Bain & Co: APAC GPs ‘feel the pain of sky-high valuations’

A Bain & Co report attributes a rise in deal multiples to fierce competition and a limited supply of high-quality targets.

Deal multiples in the Asia-Pacific region hit new highs in 2016, sister publication Private Equity International reported based on data from Bain & Company.

The average multiple of EBITDA-to-enterprise value for private equity-backed transactions in the region climbed to 17 in 2016 from 16.6 in 2015, almost double the EV/EBITDA multiple for US transactions (10.1), according to a Bain & Company report.

The Asia-Pacific Private Equity Report 2017, which surveyed about 120 general partners and direct investors in the region, also noted that China has the highest priced deals, with overall M&A multiples rising to almost 30 in 2016, compared to 26 in the previous year.

The report attributes the rise in deal multiples to fierce competition and a limited supply of high-quality targets.

More than 80 percent of the GPs surveyed by Bain & Company said they “feel the current level of competition has increased”. They are also most worried about pressure from other regional and local private equity funds, strategic corporate buyers looking for opportunities to expand their footprint in the region, as well as large corporations such as China’s BAT companies (Baidu, Alibaba and Tencent).

Direct investments and co-investments by large institutional investors such as the Canada Pension Plan Investment Board, GIC and Khazanah are also putting LPs in direct competition with GPs. Most GPs also expect the growth of shadow capital to remain a new normal.

Steep Asia-Pacific multiples together with tightening interest rates squeezed traditional profit sources, are causing private equity firms to rely far less on traditional levers and look to new sources of value, the report noted.

“Wringing greater value from private equity investments is much more of a priority than it has been in the past. It’s also not as straightforward as it once was,” said Kiki Yang, who leads Bain’s Private Equity Practice in Greater China. “Funds that will thrive are those that understand they must exercise an entirely different set of muscles to win the best deals and unlock new sources of value.”

Meanwhile, overall deal value dropped to $92 billion with 892 deals in 2016, compared with $124 billion in 2015. The report noted that a decrease in deal volume was caused by slower growth in China, volatility in equity markets, and geopolitical uncertainty.

Moreover, funds in the region began 2016 with $137 billion of unspent capital and ended the year with $136 billion or almost two years’ supply at the current pace of investments.

While the amount of dry powder created strong incentive to put money to work, the report notes that “GPs for the most part showed great restraint in the face of inflated asset valuations.”
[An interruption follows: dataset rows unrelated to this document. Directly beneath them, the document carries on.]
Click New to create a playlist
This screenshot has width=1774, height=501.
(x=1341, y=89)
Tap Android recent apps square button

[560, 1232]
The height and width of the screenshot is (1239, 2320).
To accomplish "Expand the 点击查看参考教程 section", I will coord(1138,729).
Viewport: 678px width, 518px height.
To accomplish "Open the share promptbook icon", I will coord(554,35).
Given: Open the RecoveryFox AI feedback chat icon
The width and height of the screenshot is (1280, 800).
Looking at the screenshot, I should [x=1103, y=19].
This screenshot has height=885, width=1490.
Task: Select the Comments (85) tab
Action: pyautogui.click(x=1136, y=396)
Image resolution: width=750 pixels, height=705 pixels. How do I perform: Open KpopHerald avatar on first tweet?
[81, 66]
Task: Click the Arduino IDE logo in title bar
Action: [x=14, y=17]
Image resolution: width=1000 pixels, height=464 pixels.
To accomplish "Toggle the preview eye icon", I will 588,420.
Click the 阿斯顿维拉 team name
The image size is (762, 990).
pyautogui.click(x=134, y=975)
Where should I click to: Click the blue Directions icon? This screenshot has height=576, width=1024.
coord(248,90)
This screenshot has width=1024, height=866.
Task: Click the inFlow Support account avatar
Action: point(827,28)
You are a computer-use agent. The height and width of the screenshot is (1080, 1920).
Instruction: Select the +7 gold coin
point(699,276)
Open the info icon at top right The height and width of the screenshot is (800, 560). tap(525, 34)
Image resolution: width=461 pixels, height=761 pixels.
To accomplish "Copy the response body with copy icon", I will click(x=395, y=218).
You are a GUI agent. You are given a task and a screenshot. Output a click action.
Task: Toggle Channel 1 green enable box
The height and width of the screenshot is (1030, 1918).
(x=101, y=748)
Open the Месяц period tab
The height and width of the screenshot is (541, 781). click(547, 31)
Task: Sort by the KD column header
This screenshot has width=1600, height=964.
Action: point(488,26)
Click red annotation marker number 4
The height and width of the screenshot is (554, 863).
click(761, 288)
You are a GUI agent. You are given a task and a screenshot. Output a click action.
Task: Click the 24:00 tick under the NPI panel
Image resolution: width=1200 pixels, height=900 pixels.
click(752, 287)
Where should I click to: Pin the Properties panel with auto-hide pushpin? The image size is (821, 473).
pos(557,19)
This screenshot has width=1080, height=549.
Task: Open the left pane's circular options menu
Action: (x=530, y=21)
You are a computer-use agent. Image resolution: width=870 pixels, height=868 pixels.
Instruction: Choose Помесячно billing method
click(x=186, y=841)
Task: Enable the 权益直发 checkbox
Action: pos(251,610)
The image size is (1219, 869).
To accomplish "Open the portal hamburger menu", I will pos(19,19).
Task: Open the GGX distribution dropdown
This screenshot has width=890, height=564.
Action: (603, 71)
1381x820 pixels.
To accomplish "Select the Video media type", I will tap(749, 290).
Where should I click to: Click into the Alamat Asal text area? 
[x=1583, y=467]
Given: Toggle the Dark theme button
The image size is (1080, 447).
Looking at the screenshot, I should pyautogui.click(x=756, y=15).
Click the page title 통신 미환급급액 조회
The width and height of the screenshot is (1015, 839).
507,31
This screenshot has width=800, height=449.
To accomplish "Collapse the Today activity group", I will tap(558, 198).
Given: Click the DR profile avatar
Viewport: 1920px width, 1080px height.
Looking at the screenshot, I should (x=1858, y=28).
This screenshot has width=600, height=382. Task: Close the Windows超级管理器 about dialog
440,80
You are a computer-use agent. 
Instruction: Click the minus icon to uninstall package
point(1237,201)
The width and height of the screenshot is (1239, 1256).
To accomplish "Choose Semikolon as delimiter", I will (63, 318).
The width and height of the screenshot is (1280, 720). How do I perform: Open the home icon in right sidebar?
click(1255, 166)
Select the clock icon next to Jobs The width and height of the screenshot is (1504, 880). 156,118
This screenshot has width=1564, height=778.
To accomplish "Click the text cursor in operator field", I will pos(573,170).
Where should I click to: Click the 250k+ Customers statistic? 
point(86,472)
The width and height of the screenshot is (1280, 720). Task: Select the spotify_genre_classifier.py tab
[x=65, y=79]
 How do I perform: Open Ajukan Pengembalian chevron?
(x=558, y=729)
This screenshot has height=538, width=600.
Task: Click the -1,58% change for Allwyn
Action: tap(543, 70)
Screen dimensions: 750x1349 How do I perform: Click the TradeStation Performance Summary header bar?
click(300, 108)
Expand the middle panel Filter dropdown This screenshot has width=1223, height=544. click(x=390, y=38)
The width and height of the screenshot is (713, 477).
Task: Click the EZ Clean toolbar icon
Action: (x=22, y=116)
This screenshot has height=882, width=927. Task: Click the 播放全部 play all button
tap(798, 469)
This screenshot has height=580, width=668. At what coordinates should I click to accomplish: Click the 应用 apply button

GPs in the region, however, showed continued appetite for high growth tech companies. The internet and telecommunications, media and technology (TMT) sectors attracted $42 billion or nearly half of total investment value last year. Internet deals alone accounted for more than a third of the total.

The report notes that amid fierce competition and record-setting multiples, GPs in the region will need to raise their game to produce market-beating returns. “They will have to source more effectively, bring a new level of rigor to due diligence, and develop a value-creation model that can win management buy-in for meaningful performance improvement—even in minority situations.”